This course is focused on the question: How do we do matrix computations with acceptable speed and acceptable accuracy?
It is being offered in USF's MSAN program, summer 2017. The course is taught in Python, using libraries such as scikit-learn and numpy for most lessons, as well as numba and pytorch in a few lessons.
The following listing links to the notebooks in this repository, rendered through the nbviewer service:
Topics Covered:
We start with a high level overview of some foundational concepts in numerical linear algebra.
- Matrix and Tensor Products
- Matrix Decompositions
- Accuracy
- Memory use
- Speed
- Parallelization & Vectorization
We will use the newsgroups dataset to try to identify the topics of different posts. We use a term-document matrix that represents the frequency of the vocabulary in the documents. We factor it using NMF, and then with SVD.
- Topic Frequency-Inverse Document Frequency (TF-IDF)
- Non-negative Matrix Factorization (NMF)
- Stochastic Gradient Descent (SGD)
- Intro to PyTorch
- Singular Value Decomposition (SVD)
- Truncated SVD
Another application of SVD is to identify the people and remove the background of a surveillance video. We will cover robust PCA, which uses randomized SVD. And Randomized SVD uses the LU factorization.
- Robust PCA
- Randomized SVD
- LU factorization
- Linear regression
- Polynomial Features
- Speeding up with Numba
- Regularization and Noise
- Implementing linear regression 4 ways
In the previous lesson, we saw that SVD is connected to the eigen decomposition, so we will now learn how to calculate eigenvalues for a large matrix. We will use DBpedia data, a large dataset of Wikipedia links, because here the principal eigenvector gives the relative importance of different Wikipedia pages (this is the basic idea of Google's PageRank algorithm). We will look at 3 different methods for calculating eigenvectors, or increasing complexity (and increasing usefulness!).
- Power Method
- QR Algorithm
- Arnoldi Iteration
- Gram-Schmidt
- Householder
- Stability
Why is this course taught in such a weird order?
This course is structured with a top-down teaching method, which is different from how most math courses operate. Typically, in a bottom-up approach, you first learn all the separate components you will be using, and then you gradually build them up into more complex structures. The problems with this are that students often lose motivation, don't have a sense of the "big picture", and don't know what they'll need.
Harvard Professor David Perkins has a book, Making Learning Whole in which he uses baseball as an analogy. We don't require kids to memorize all the rules of baseball and understand all the technical details before we let them play the game. Rather, they start playing with a just general sense of it, and then gradually learn more rules/details as time goes on.

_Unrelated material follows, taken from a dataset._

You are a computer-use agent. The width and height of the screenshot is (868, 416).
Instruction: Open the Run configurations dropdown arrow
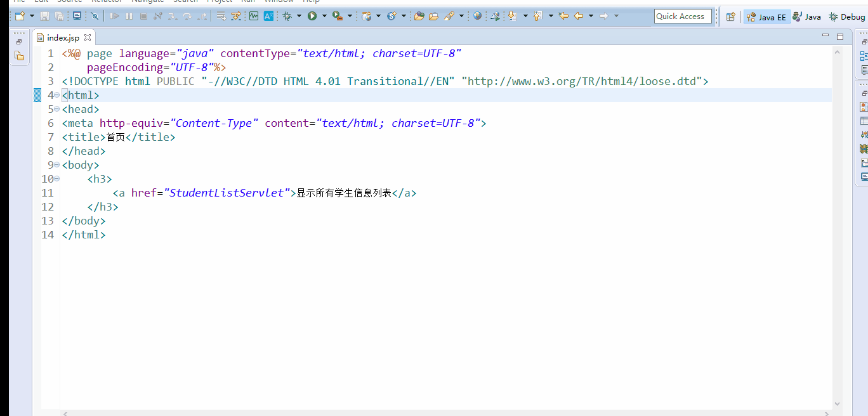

If you took the fast.ai deep learning course, that is what we used. You can hear more about my teaching philosophy in this blog post or this talk I gave at the SF ML meetup.
All that to say, don't worry if you don't understand everything at first! You're not supposed to. We will start using some "black boxes" or matrix decompositions that haven't yet been explained, and then we'll dig into the lower level details later.
To start, focus on what things DO, not what they ARE.